The program’s objectives include reducing agencies’ threat surface, increasing visibility into their cyber postures, improving their response capabilities, and streamlining reporting. As these funds are actually funneled into technology investments, agencies need to recognize the fact that no single vendor is able to solve the entire CDM puzzle.
With that in mind, let’s zoom into a few technologies that can help make visibility a reality and consider how they relate to one another.
To start with something seemingly obvious, federal agencies need to have visibility into the traffic that’s coming and going on their networks to make sure it’s not malicious. While many security devices can look at traffic and detect threats, they can’t do so if the traffic is encrypted, as 90% of Internet data is.
This represents a bit of a catch-22. While encryption can protect data privacy, it can also disguise malware. This conundrum can be addressed through SSL visibility products, which decrypt and re-encrypt traffic before it’s driven to security tools based on context like IP reputation, port/protocol, and URL categorization.
SSL visibility tools allow security devices to do what they do best—actually analyze the traffic—as opposed to wasting precious resources on the intensive decryption/re-encryption process. Full visibility into cyber threats cannot be achieved without this crucial step.
If agencies cannot open up traffic that’s coming and going on their network, they cannot log it correctly—and logging and reporting are key components of CDM requirements. Only by properly decrypting traffic can agencies then send it to a central location to be logged, monitored, reported, and further analyzed.
For instance, with proper decryption and logging, agencies can then use behavioral analytics, artificial intelligence, and machine learning to do a behavioral analysis of the traffic. Currently, 88 percent of federal civilian agencies are using a tool called Einstein to do just that.
But once again, these puzzle pieces all must fit together. Advanced analytics cannot happen without the aforementioned decryption.

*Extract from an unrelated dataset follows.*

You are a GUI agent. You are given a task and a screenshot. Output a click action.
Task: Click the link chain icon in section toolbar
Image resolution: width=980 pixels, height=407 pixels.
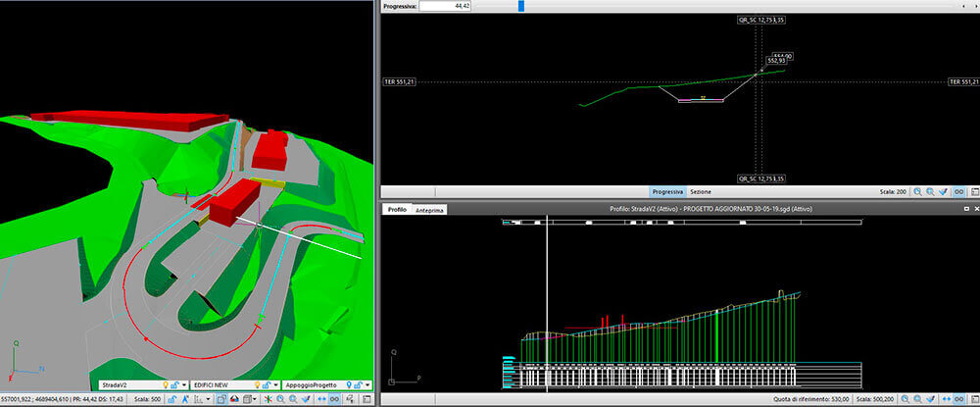pyautogui.click(x=959, y=192)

SSL visibility cracks open encrypted streams to allow security devices to help log and protect those assets. But there are many ways to approach protection. To start, agencies need to protect themselves from OWASP top ten threats and emerging zero-day attacks. Another mitigation strategy is to log and monitor traffic so that it may be analyzed, further highlighting the interconnectedness of these different components of cybersecurity.
Similarly, many multi-service application protection platforms can and must also protect against malicious bot traffic. Every industry faces automated attacks like account takeover, vulnerability recon, or denial of service, and the federal government is no exception.
CISA’s CDM program offers a complex but important puzzle that agencies cannot solve through a single vendor. Asset protection itself requires multiple solutions, as agencies are defending against a growing list of attacks. But that protection cannot happen without checking other boxes, such as decrypting and logging traffic.
At the end of the day, agencies cannot protect what they cannot see. While that’s the driving force behind the CDM program, agencies must ensure they have the right tools in place to ensure visibility. Cracking open encrypted traffic, sending it to a central log, running behavioral analytics, and setting up proper asset protection represents a good starting point.